So, Slim and I had the biggest fight ever the other day. I wrote him a letter explaining my position. Here is an excert:
"You may argue otherwise; I do genuinely believe you have major boundary issues when it comes to friends/lovers, can make these transitions easily, and don’t realize that not everyone is the same way. But I find it hard to believe that she would expect such a gesture of you or, frankly, find it anything but bizarre. (Remember, you thought before you broke up with her that she ‘understood’ how things stood, and clearly you were not on the same page. I bring this up not out of solicitude for her beyond the general, but rather to establish further how wholly willful this whim is.) (...)If I wanted to think the worst of you, I would say that your behavior, your willful insistence on not being dictated to, was hopelessly cruel. I pay you the compliment of realizing there’s actually something missing with you that allows you to ignore all the dictates of decency and common sense. "
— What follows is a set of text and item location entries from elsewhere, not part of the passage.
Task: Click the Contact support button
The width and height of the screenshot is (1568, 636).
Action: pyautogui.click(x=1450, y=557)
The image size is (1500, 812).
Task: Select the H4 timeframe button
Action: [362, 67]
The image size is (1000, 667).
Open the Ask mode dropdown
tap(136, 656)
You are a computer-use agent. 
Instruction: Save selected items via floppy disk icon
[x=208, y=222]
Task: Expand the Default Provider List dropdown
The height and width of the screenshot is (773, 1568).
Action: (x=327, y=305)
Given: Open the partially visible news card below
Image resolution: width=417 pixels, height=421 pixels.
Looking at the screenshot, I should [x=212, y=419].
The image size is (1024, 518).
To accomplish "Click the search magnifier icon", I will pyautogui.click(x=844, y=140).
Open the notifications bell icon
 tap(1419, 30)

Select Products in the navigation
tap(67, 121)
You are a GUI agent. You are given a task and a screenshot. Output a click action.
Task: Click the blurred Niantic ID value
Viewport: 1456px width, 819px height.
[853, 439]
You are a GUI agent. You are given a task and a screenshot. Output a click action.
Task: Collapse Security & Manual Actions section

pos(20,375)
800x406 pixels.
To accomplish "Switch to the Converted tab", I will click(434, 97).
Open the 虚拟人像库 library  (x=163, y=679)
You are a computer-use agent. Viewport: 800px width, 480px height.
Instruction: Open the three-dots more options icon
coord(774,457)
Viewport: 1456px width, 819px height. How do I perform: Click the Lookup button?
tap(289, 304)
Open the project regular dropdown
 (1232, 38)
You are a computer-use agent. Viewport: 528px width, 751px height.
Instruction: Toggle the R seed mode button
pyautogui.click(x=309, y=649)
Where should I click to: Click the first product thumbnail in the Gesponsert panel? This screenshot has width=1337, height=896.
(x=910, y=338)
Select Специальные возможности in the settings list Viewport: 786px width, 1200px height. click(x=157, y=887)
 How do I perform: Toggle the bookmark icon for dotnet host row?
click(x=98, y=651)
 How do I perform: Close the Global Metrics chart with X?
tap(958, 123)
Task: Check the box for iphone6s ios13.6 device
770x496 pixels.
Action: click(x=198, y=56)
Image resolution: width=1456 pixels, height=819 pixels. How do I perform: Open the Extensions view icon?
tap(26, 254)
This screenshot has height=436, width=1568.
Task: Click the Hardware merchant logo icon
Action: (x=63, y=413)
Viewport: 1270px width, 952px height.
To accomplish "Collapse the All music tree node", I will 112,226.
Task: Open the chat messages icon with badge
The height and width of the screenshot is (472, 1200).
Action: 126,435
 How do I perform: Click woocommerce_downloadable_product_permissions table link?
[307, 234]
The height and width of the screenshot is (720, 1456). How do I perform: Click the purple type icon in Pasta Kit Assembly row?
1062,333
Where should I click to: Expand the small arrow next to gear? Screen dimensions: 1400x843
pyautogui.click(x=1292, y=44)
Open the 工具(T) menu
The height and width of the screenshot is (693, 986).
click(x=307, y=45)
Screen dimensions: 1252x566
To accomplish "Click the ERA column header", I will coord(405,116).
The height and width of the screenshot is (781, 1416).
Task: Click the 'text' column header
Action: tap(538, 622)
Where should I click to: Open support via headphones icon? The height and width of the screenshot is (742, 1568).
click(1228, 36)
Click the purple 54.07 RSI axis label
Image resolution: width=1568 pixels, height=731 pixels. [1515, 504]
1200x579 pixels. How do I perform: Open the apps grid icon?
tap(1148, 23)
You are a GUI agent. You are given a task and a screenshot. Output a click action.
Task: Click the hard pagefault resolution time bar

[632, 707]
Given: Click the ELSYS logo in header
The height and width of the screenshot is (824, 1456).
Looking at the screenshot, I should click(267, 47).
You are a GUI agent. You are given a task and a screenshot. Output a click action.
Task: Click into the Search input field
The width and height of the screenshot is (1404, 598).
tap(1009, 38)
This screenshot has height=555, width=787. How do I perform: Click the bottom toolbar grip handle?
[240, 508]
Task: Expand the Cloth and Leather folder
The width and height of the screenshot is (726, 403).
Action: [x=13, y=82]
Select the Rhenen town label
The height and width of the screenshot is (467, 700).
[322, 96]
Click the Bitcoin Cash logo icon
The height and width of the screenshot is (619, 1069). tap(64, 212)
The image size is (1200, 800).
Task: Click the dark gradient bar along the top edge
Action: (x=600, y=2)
Bet you wish you were my boyfriend! Oh yeah, and the letter is EPIC.
Yes, yes, obviously everything is okay now. I may or may not have thrown my glasses across the room and ground them under my heel in a passion of rage; but that's all over and there's nothing but a little hairline crack on the left frame to show for it. Incidentally, in the course of the fight I still managed to turn out a very creditable batch of marmalade.